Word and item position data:
§
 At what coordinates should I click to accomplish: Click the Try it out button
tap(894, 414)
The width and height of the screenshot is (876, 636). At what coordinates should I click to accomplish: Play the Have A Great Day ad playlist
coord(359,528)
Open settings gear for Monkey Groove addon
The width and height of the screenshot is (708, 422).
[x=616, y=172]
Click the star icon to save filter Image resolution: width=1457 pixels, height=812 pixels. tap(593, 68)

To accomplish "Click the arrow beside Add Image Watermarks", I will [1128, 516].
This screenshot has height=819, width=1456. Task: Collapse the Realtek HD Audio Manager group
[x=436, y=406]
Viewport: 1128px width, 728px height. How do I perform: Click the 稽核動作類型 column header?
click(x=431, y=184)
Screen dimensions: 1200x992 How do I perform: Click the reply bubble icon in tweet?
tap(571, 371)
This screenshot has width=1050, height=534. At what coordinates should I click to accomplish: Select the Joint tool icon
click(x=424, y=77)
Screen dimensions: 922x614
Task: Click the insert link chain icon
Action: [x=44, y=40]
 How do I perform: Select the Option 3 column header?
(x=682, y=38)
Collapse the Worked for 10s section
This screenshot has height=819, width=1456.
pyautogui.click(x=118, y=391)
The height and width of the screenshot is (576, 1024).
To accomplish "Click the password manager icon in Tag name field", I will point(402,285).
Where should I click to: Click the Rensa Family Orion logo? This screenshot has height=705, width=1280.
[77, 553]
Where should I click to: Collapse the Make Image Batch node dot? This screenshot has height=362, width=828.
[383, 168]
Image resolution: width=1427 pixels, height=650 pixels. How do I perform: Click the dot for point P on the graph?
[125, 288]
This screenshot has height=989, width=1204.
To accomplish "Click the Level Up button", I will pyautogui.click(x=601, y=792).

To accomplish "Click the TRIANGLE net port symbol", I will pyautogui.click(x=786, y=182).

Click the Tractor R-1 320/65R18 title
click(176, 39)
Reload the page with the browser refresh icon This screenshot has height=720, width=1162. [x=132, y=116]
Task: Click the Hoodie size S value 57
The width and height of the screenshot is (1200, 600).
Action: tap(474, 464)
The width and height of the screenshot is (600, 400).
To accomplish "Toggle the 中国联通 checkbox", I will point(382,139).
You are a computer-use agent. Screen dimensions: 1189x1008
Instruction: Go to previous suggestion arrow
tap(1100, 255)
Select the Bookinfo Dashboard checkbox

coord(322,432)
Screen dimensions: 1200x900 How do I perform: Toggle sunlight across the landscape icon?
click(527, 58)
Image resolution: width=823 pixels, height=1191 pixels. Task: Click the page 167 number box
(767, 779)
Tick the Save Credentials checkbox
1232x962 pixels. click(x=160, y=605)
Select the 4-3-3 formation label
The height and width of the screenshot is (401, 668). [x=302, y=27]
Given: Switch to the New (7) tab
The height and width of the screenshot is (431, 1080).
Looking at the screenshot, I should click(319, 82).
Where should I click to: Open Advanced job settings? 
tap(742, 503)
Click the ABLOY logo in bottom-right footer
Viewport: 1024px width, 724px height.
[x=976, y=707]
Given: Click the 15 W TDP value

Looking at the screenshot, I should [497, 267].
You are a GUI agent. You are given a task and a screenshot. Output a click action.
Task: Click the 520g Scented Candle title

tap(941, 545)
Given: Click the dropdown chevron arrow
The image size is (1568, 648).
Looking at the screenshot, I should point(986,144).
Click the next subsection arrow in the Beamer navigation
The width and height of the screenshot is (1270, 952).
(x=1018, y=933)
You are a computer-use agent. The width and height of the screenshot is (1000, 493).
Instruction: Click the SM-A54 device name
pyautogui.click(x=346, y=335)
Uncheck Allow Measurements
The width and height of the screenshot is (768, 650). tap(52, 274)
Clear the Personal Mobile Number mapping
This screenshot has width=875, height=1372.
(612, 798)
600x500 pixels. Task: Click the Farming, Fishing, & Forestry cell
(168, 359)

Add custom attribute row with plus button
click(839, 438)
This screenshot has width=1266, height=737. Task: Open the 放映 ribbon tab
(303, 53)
§
- [WHAT YOU WILL DO] Rewrite the lines of the listing that begin at the line containing "Image resolution: width=1427" and end after the line containing "Action: tap(474, 464)", keeping the requests as they are but multiplying every coordinate in the answers by 2.6 and rounding to whole numbers, with halves rounded up. Give only those lines.

- [EXERCISE RESULT]
Image resolution: width=1427 pixels, height=650 pixels. How do I perform: Click the dot for point P on the graph?
[325, 749]
This screenshot has height=989, width=1204.
To accomplish "Click the Level Up button", I will pyautogui.click(x=1563, y=2059).

To accomplish "Click the TRIANGLE net port symbol", I will pyautogui.click(x=2044, y=473).

Click the Tractor R-1 320/65R18 title
click(458, 101)
Reload the page with the browser refresh icon This screenshot has height=720, width=1162. [x=343, y=302]
Task: Click the Hoodie size S value 57
The width and height of the screenshot is (1200, 600).
Action: tap(1232, 1206)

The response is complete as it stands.